In this example I've dropped the results
in favor of assigning return values of special functions directly to context.[special_function_name]
. I agree with others on "results" implying completion, which isn't nice. This feels better to me. It also means we get to take a more "planned" approach to how context works. It would be an error if a user tried to set context.download
directly, but we could hand them an API like context.set("val", val)
and context.get("val")
to pass arbitrary data around.
pros | cons |
---|---|
no longer need to load("qri.sky", "qri") |
always have to accept a context |
greater long term flexibility | steeper initial learning curve |
less "magical" IMHO | we'll need to clearly document what context values will be available when |
Thoughts?
Womp womp.
Yes I agree this is the best choice given the constraints :)
How do we handle the case of downloading multiple different webpages? Return a dict with a key pointing to each?
def download(context):
a = http.get("http://example.com/a")
b = http.get("http://example.com/b")
c = http.get("http://example.com/c")
return {"a": a, "b": b, "c": c}
If's destined to be a dataset component, I think so.

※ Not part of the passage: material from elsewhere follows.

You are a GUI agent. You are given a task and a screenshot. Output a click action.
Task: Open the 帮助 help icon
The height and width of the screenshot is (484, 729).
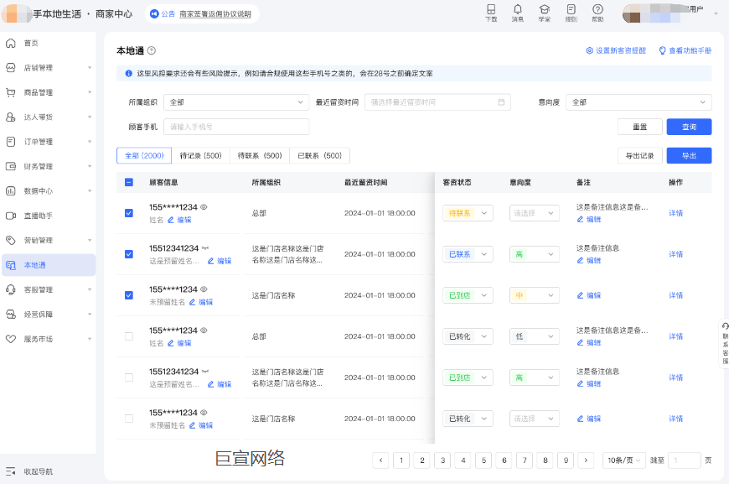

I've used that pattern in the past, using surt urls as keys to create a datasets. We also use a similar pattern as a test case.
You didn't ask this, but to add some detail, a justification for passing in context
here may also include passing around that might be destined for metadata like, num urls requested
:
def download(context):
a = http.get("http://example.com/a")
b = http.get("http://example.com/b")
c = http.get("http://example.com/c")
context.set("num_urls_requested", 3)
return {"a": a, "b": b, "c": c}
This frees the return value from having to give back all data, avoiding stuff like:
def download():
# ...
return { "num_urls_requested" : 3, "data": { "a", a, "b": b, "c": c }}
which I think is an antipattern if we have context.
lovely. @ramfox any objections to merging this?
🕺 another one down!
This one's based on a meeting we had at Qri to deal with questions that have arisen from early user feedback. This addresses some critical design flaws in our current transform implementation.
Apologies, we're on a bit of a time crunch, I'm hoping to get this merged in time for this week's release.